Building a Life of Service and Purpose: Felicia Appenteng ’07
Looking back, Felicia Appenteng ’07 sees a recurring theme throughout her personal narrative, whether she was a prospective college student or an executive with a career spanning the Atlantic. “I have never really gone through a chapter in my adult life without people from the Wesleyan community helping me to shape it in really fundamental ways,” she says.
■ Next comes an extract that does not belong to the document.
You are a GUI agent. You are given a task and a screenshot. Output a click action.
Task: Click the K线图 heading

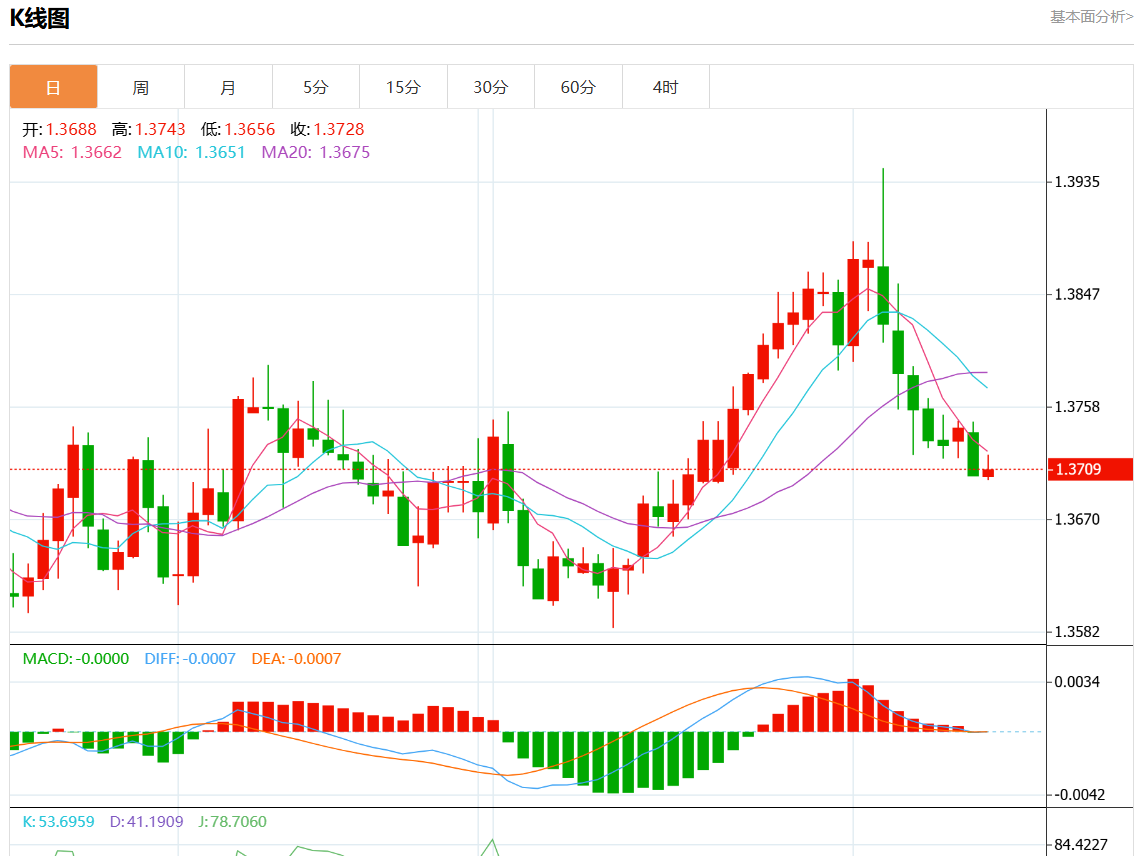pos(40,18)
Before matriculating, Appenteng encountered the University through her father, Kofi Appenteng ’81. “I probably had a lot of love for Wesleyan that I experienced through osmosis,” she says with a chuckle. When she looked at the institution on her own, however, she saw a place that would enable her to create a life centered on service to others, and whose academic approach aligned with her habits of thinking across disciplines. “I got to Wesleyan, found the College of Letters, and saw that there was a structure that would allow me to do that with rigor and discipline. That creative, imaginative, expansive framework to look at complex issues was the greatest gift I could have received.”
A detour to Madrid—first a semester studying abroad, then a job that enabled her to stay the summer—turned into a career springboard. Upon graduating from Wesleyan, Appenteng returned to Madrid to work with Instituto de Empresa (IE) University and created IE’s first Africa Center, an entity dedicated to promoting African business, leadership, and innovation. From there, her work with the International Center for Research on Women helped transform the organization’s offices in Asia and Africa into independent, sustainable Gender Centers of Excellence. “Basically every job I’ve had has been one that I’ve created,” she says.
Now focused on identifying, analyzing, and galvanizing the leading entrepreneurs of the African Diaspora, today Appenteng is program architect at the Africa America Institute. She designs and implements a range of programming across the 72-year-old educational organization’s focus areas: liberatory education, economic sovereignty, global healing and repair, and building community. The work mixes creativity, openness, and practicality—fertile terrain for someone with a COL education, she says.
And it’s worthwhile to make sure future generations can access those same ways of thinking and of being, Appenteng says. “Figuring out how to build a life of purpose, intention, and service to other people—in a world that is enormously complicated—requires constant conversation, co-creation, and community. And when I find people who share my Wesleyan values, it can make all those things infinitely easier.”